Low lube oil level trip not in Gas Turbines.

It is for some manufacturers, it just depends on the control philosophy the engineers subscribe to. Some steam turbine lube oil reservoirs are smaller than that for a comparably rated gas turbine. Many steam turbines have a MUCH longer coast down time than gas turbine (the axial compressor acts as kind of a break; steam turbines don't have that and condenser vacuum contributes to a longer coast down, also).

This author wishes that turbine manufacturers, in general, would start building some "smarts" into their control systems--they certainly have the compute horsepower these days to do so. Like logic which looks at the rate of increase or decrease in lube oil level and alarms BEFORE the level reaches a low or high setpoint. Same for bearing metal temperatures, vibration, exhaust temperature or exhaust hood temperature, or condenser vacuum, rate of change of cooling water pressure, rate of change of lube oil pressure, rate of change of hydraulic oil pressure--the list could go on and on.

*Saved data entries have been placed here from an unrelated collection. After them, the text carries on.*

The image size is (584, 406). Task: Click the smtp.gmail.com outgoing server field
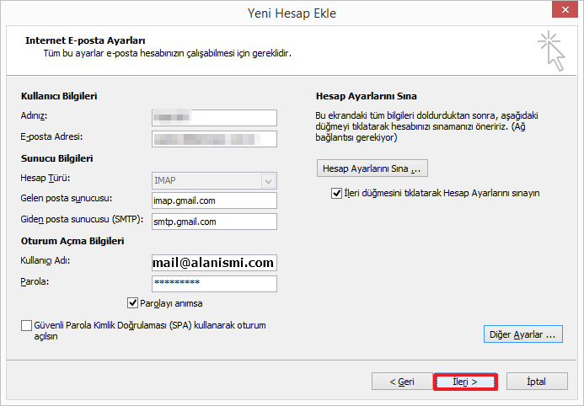coord(214,222)
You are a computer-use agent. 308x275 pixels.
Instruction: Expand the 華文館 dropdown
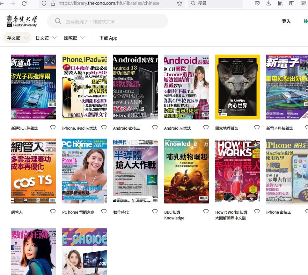[x=17, y=38]
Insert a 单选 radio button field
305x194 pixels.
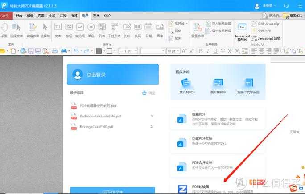pos(91,29)
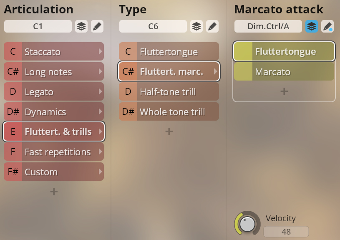
Task: Select the Fluttertongue layer in Marcato attack
Action: [284, 52]
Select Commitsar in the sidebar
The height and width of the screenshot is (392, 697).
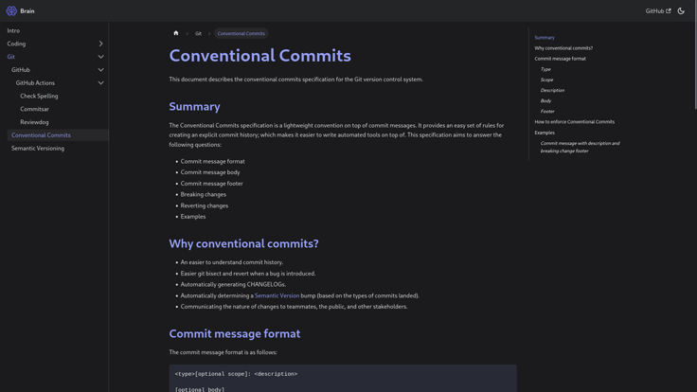coord(34,109)
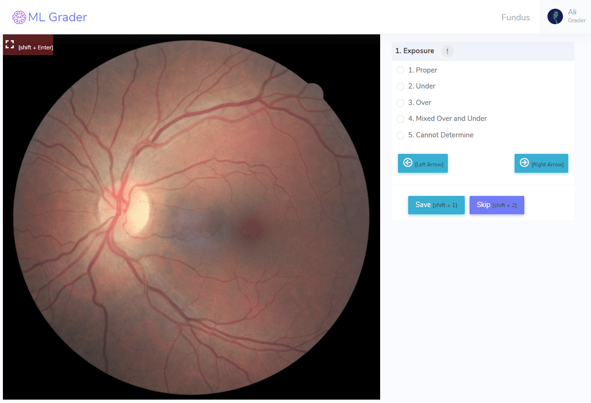Go to the previous image
This screenshot has width=591, height=403.
tap(423, 163)
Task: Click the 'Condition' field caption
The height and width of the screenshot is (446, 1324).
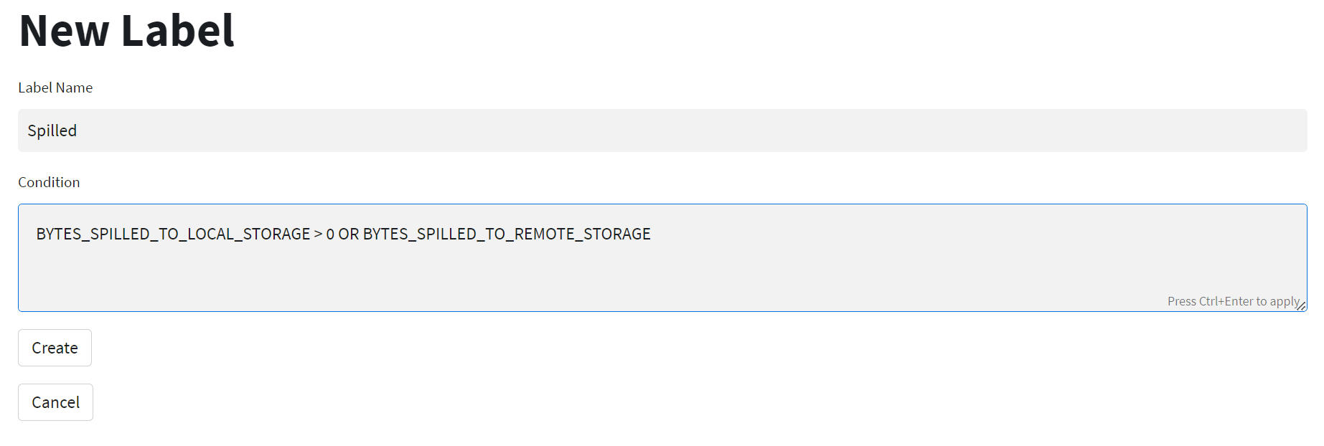Action: click(x=49, y=182)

Now, some would say that this is just adding to the alarm "jungle", but this author's experience says that most operators and their supervisors pay little or not attention to any operating conditions UNTIL there's an alarm.

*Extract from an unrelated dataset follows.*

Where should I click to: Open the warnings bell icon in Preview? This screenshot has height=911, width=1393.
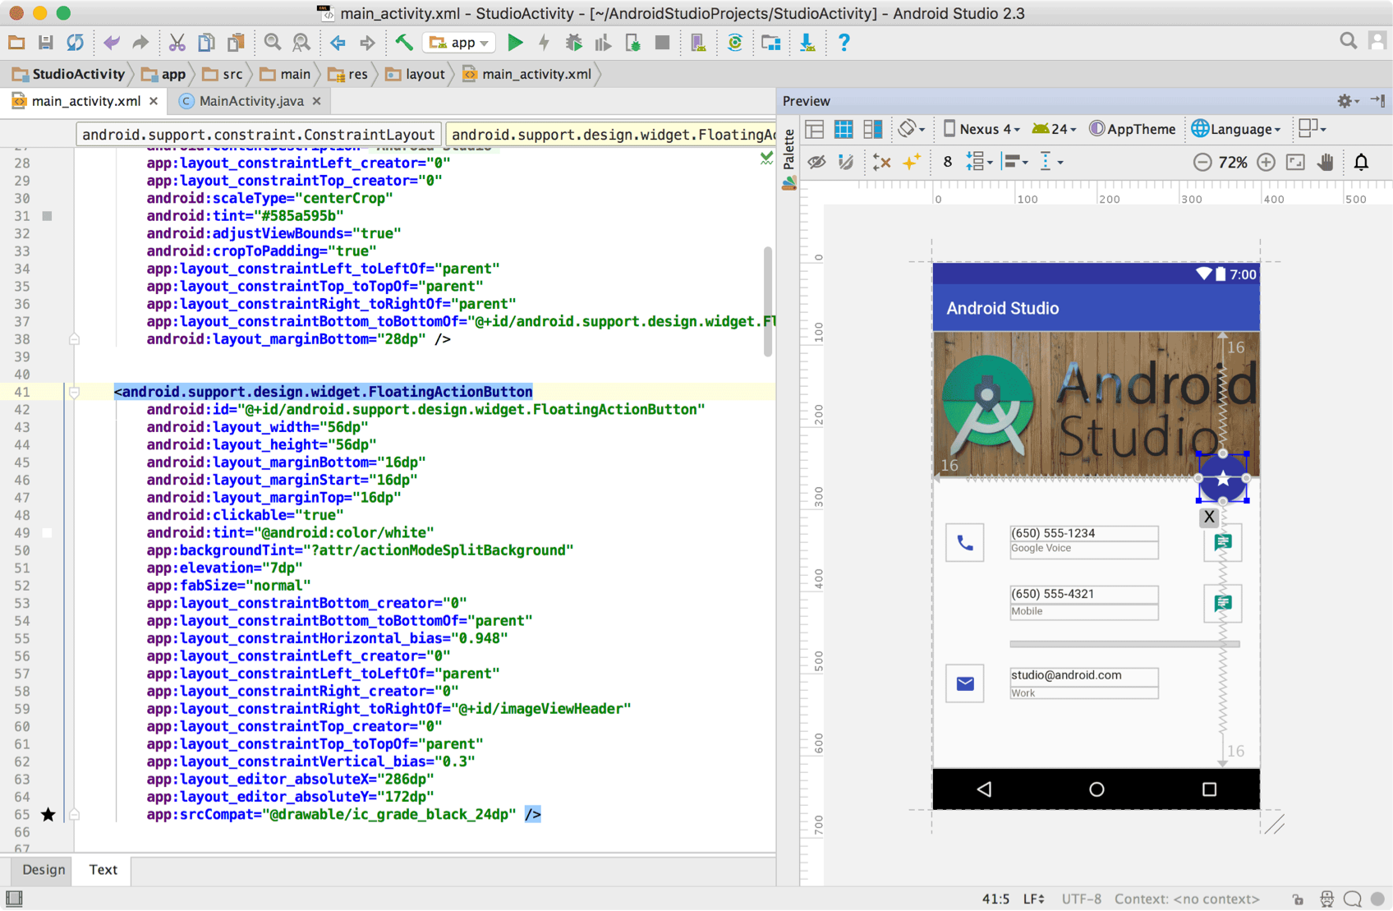click(1361, 162)
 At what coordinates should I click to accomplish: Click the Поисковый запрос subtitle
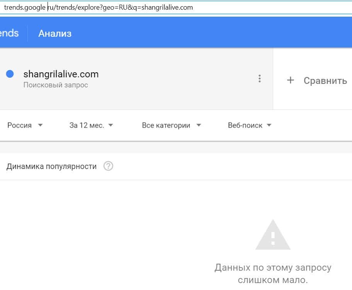[x=56, y=85]
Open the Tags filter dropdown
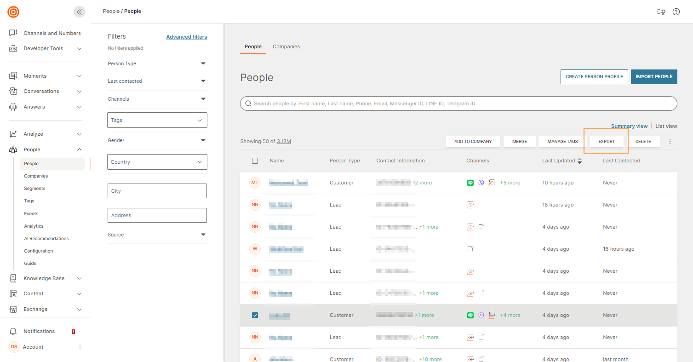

Will building some smarts into the control system avoid any major catastrophes? Probably. Will it cause operators and supervisors to look more closely at operating conditions? Probably. Will it take some tuning to make the monitoring less prone to annunciating nuisance alarms? Probably. Will it save a unit or two? Probably.

Will it happen soon? Probably not. Cost-reduction is the name of the game today; and writing more code costs more money.